I look at systemd and see a bunch of C files. it's in the eye of the beholder. but really... fearing a gpl systemd that comes as C source files... weak... |
Well there we have it, you have a business reason for using systemd. It's in common use, and if you target (or work for) the types of companies using it, you have no choice but to learn it. I'm not judging you for using it, but the juvenile comments wrt my age or strength aren't doing you any favors.
I do not work in the computer field, so I have the luxury of not putting up with what I don't want. I do not envy people who have to deal with systemd, Oracle tech, MS tech, or other 800lb gorillas for a day job.
systemd is far more than a code repository, Lennart himself will tell you such.
What you quoted covers some of the behavior by systemd proponents (please take a look at the discussions that many distros had when they were considering switching to it; it was rather crazy), but it's not exclusive to systemd. I'm pointing out human behavior; behavior that's still relevant in a software project. Why? Software exists to be used by humans. How those humans use (or build) the software is just as important as the code that creates the software. We can extend that to the management of the project. How that project is managed influences how people perceive and interact with the project. IMO, it's important to consider a project in its entirety instead of just the code that's in the repo. Considering the rest of it will (hopefully) allow you to see where they came from, where they are, and where they're hoping to be in the future. Each one of those things is distinctly human and meaningless to a CPU.
It looks like you're happy to consider systemd just a pile of C code. So I guess it doesn't have developers, documentation writers, advocates, liaisons in other distros, etc.
Oh, but it does have developers, and doc writers, and so on! What does that mean from your perspective? (honest question) Do you believe that every person working on systemd lacks a goal or agenda? Do you know what systemd's goal is? Have you watched any of Lennarts talks, read his ideology wrt system structure, or read the arguments he's participated in?

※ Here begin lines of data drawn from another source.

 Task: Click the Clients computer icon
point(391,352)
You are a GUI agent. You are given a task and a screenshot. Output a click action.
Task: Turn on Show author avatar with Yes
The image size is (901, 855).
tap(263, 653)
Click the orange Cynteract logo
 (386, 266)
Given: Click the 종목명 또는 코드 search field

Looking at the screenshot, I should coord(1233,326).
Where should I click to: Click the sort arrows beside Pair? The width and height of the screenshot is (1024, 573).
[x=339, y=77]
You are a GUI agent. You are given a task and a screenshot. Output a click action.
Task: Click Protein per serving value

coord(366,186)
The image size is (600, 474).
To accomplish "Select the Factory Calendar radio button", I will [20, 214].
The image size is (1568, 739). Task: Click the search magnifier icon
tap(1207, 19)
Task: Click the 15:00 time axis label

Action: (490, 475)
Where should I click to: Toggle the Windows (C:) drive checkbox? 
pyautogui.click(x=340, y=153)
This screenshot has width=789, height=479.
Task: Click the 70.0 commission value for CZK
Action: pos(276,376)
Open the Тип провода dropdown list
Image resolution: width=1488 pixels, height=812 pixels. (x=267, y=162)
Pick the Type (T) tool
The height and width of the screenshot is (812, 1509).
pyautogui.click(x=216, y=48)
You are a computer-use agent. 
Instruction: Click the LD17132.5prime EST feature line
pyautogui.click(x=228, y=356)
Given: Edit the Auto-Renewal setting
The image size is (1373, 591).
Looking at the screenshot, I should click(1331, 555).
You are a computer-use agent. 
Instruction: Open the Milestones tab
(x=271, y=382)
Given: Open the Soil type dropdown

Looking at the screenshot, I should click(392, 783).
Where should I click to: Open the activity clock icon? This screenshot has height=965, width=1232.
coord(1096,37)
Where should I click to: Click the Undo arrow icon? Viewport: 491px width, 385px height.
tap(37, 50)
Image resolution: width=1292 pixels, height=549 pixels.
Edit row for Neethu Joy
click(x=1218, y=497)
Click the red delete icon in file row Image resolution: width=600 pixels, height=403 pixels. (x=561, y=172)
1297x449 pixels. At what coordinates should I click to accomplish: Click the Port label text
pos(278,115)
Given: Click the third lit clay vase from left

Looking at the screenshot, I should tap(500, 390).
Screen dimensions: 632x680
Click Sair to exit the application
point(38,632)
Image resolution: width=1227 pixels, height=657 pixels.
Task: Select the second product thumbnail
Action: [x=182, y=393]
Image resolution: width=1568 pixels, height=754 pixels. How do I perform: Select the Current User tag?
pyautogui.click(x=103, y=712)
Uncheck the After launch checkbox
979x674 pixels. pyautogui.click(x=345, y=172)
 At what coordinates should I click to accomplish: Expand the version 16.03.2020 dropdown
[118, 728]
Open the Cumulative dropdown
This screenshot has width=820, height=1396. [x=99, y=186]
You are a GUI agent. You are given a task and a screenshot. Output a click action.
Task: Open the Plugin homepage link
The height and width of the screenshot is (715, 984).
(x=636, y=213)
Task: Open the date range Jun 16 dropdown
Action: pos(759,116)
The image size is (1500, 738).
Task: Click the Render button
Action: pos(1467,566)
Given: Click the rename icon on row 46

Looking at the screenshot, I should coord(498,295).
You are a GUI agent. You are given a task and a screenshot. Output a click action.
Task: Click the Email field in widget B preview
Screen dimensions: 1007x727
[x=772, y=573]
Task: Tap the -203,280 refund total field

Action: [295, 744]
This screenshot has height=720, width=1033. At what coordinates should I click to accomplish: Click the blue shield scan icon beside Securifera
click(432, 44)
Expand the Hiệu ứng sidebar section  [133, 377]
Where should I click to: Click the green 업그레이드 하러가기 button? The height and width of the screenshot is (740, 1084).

I have done all three. I have done my homework, and looked at the situation. Keep your friends close, but your enemies closer, right? When we choose software to run, we're implicitly trusting that person or organization with our computing resources. I do not trust Lennart Poettering as a software developer. His software has created many problems for me, and others, across many different systems. I do not trust Red Hat, a for-profit entity, to Do The Right Thing. I trust them to work toward their agenda of "One True Linux" because that will probably make them a lot of money, but I find that to be an evolutionary dead-end for the future of FOSS. I therefore chose to sidestep the whole thing until people realize what happened and we return to well-defined software boundaries and de-coupled parts.
I expect a comment having to do with me singling out Lennart, but he's just the leader. Who else would you hold responsible for a project if not its leader? There are many programmers who I don't trust with my computing resources; he's just the only one who seems to want his code on my system so much that I have to dodge it. Drew DeVault is another programmer I do not trust with my computing resources. His work may be going the same route wrt Wayland. When that time comes you'll probably see a few posts from me on that too. Until then, Xorg it is.
We can sit here and argue about how important the social side of a project is, but I'm not interested in that and you don't seem to be, either. I just want to convey that there IS a social side, inseparable from the code. People write code. Even code that writes itself was written by a human being. I'm curious as to how this social side fits into your view of the project, and FOSS in general.
You call it fear, but how is it such? I've tried using systemd, multiple times. I "gave it a chance". I ran into technical problems with it, first-hand. I've taken part in discussions on it, against proponents, dozens of times. Fear is not quite right here; contempt and disappointment, I'd say is better.
You know why? Because it sounds good on paper. One Linux. One, well-known, easy target for building software. But attaining that comes with some considerable down-sides:
* There's only one structure. If your use case is outside of what is conventional, you'll be on your own.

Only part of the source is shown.